Activity: Copy out the material below from the line with "Image resolution: width=1309" up to and including the line with "center [446, 140].", word for word, and nothing else.
▼
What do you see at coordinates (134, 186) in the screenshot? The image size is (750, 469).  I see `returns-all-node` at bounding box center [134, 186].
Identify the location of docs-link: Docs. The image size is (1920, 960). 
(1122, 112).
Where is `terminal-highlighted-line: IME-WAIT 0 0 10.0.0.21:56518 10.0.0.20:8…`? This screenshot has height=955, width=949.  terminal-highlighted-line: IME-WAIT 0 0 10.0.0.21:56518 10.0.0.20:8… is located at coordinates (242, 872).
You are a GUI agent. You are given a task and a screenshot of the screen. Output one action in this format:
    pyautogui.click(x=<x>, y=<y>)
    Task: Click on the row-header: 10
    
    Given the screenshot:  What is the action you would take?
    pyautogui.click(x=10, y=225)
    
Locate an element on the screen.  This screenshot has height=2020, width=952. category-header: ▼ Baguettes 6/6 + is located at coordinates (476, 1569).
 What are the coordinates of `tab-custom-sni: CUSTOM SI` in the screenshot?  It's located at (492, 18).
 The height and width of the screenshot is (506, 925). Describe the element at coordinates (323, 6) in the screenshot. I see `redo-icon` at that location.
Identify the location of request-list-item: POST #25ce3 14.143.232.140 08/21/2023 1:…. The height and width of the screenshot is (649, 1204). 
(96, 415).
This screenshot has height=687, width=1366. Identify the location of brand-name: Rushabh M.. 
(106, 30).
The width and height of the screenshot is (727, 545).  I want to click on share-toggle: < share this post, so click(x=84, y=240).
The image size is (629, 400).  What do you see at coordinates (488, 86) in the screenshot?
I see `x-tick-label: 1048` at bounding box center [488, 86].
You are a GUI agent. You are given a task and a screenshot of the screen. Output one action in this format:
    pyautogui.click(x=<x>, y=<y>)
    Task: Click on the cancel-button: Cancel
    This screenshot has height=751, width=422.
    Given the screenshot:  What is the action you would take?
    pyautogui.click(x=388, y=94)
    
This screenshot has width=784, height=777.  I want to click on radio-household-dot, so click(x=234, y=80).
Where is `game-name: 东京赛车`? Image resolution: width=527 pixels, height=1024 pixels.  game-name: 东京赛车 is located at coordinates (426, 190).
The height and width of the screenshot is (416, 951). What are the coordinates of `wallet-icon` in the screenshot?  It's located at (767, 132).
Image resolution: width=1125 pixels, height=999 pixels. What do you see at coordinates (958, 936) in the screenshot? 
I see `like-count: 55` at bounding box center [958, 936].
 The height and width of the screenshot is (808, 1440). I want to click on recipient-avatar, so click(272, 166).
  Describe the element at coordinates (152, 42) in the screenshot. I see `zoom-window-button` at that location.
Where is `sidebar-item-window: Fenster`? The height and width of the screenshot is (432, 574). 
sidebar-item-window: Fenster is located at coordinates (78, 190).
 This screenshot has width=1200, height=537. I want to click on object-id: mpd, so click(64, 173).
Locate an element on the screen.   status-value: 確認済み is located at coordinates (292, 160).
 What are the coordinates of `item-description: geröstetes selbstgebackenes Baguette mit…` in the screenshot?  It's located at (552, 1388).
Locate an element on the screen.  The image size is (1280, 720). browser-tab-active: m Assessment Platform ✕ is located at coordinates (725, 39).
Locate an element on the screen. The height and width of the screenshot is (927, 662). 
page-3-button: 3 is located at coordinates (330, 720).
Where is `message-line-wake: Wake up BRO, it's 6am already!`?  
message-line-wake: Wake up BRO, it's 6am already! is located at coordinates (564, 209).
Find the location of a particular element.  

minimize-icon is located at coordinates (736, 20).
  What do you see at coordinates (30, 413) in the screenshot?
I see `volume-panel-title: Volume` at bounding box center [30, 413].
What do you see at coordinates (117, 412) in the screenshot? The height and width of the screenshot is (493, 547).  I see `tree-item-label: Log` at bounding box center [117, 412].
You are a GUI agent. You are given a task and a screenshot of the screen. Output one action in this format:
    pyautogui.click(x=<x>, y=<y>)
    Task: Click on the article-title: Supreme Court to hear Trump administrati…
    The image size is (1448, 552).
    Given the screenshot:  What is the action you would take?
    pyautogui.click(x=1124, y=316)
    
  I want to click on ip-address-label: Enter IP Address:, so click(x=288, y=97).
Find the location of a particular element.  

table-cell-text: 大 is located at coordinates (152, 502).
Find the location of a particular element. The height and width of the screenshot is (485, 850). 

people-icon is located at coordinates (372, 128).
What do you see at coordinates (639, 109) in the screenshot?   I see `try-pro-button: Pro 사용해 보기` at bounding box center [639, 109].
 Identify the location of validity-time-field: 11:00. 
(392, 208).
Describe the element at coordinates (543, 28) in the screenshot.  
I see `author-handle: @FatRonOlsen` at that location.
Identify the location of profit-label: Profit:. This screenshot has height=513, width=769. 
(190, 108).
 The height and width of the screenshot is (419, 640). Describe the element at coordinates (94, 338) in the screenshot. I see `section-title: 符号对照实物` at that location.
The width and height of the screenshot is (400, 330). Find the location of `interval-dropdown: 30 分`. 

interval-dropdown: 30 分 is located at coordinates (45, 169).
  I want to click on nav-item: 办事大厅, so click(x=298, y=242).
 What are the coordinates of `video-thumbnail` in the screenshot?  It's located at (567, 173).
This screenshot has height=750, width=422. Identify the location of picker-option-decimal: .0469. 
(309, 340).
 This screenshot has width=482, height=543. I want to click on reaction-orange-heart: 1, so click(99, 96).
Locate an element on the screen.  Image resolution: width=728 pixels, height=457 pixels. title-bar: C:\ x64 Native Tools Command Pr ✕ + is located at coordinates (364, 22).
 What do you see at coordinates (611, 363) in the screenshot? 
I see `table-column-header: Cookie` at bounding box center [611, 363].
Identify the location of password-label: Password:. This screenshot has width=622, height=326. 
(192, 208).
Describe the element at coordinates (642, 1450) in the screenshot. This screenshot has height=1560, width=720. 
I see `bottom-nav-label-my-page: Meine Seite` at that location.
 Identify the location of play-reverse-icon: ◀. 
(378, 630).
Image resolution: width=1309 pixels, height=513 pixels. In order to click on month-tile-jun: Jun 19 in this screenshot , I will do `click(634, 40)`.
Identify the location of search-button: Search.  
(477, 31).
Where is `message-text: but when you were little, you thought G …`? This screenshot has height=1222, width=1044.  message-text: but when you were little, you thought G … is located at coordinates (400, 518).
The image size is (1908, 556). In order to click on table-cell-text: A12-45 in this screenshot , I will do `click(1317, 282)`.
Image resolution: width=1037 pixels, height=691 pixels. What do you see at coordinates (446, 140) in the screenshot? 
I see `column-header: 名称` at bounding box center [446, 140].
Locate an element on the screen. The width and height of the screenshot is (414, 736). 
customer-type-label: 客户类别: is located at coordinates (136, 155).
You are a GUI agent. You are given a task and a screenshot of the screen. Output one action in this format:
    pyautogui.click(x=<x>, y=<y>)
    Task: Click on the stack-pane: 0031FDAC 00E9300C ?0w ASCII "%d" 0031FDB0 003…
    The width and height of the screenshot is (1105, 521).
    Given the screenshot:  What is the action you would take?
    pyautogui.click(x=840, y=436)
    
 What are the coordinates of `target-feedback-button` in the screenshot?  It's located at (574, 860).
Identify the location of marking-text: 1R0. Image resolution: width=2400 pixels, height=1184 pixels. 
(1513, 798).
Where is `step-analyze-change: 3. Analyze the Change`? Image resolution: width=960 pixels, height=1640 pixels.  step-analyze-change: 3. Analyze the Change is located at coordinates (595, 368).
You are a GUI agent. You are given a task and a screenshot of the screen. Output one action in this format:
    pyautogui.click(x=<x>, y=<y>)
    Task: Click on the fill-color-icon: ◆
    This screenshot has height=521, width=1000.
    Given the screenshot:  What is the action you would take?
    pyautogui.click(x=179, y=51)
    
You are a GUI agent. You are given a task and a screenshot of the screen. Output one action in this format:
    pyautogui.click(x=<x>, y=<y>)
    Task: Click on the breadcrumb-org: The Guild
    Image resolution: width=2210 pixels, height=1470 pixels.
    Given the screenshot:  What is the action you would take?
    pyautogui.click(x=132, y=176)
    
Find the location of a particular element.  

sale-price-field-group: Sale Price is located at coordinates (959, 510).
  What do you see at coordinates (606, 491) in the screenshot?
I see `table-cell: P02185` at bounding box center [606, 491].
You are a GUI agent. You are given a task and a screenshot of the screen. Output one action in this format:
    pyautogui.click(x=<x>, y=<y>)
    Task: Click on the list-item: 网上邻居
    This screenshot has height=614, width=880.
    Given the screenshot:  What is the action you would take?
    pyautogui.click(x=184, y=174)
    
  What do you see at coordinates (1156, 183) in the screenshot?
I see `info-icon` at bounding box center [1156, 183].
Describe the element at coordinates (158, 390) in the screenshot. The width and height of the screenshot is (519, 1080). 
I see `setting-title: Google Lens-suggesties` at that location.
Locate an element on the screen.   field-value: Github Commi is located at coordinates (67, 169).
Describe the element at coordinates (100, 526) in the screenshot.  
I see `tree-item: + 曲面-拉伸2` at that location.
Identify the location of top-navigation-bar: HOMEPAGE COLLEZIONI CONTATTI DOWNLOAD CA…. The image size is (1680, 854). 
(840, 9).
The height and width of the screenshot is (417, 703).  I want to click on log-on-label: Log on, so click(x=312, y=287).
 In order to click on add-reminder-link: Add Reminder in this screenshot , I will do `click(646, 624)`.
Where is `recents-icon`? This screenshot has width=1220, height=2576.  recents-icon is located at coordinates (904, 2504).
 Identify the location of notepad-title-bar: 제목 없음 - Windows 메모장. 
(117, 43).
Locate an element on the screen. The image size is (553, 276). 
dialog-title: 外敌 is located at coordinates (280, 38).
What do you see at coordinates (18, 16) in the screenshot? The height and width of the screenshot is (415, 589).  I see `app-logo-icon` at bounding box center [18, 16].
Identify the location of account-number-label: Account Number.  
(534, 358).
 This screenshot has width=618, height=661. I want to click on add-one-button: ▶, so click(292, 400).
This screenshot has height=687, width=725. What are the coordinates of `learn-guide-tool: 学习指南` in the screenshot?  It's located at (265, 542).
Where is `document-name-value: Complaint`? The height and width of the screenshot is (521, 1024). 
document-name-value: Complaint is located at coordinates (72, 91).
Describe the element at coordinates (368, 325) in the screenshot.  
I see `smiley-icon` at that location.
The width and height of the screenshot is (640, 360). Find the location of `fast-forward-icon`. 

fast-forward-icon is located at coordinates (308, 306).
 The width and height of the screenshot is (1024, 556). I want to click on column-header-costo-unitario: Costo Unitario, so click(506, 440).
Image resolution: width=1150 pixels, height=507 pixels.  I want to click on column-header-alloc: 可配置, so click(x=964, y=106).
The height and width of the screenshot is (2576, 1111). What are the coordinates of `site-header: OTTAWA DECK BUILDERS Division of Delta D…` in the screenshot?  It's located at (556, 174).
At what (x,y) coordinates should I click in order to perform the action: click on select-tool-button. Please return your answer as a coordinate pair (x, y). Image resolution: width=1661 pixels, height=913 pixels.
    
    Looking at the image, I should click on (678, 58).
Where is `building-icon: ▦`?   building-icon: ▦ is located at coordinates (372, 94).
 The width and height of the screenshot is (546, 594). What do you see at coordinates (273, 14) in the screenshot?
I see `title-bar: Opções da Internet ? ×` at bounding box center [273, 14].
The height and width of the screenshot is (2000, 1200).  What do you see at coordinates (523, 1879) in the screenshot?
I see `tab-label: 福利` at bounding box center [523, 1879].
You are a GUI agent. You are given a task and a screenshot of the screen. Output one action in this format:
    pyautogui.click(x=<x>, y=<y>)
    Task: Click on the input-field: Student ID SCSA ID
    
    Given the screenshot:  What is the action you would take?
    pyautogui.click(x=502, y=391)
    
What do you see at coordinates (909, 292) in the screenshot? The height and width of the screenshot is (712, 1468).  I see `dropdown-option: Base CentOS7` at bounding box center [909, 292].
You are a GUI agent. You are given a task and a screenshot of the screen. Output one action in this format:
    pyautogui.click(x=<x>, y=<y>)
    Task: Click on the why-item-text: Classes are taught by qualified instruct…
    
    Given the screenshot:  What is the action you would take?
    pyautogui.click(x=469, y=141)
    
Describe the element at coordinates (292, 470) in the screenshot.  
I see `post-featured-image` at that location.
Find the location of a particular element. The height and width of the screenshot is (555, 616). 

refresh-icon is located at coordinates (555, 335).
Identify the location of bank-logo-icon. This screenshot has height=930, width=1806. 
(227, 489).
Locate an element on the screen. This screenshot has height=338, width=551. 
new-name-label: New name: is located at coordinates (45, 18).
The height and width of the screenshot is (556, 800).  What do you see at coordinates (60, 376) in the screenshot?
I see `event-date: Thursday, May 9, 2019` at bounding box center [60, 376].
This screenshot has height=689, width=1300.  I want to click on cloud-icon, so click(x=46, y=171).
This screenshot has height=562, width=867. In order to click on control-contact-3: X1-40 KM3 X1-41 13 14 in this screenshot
▲
Answer space:
Image resolution: width=1309 pixels, height=513 pixels. In order to click on month-tile-jun: Jun 19 in this screenshot , I will do `click(634, 40)`.
Identify the location of search-button: Search.  
(477, 31).
Where is `message-text: but when you were little, you thought G …`? This screenshot has height=1222, width=1044.  message-text: but when you were little, you thought G … is located at coordinates (400, 518).
The image size is (1908, 556). In order to click on table-cell-text: A12-45 in this screenshot , I will do `click(1317, 282)`.
Image resolution: width=1037 pixels, height=691 pixels. What do you see at coordinates (446, 140) in the screenshot? 
I see `column-header: 名称` at bounding box center [446, 140].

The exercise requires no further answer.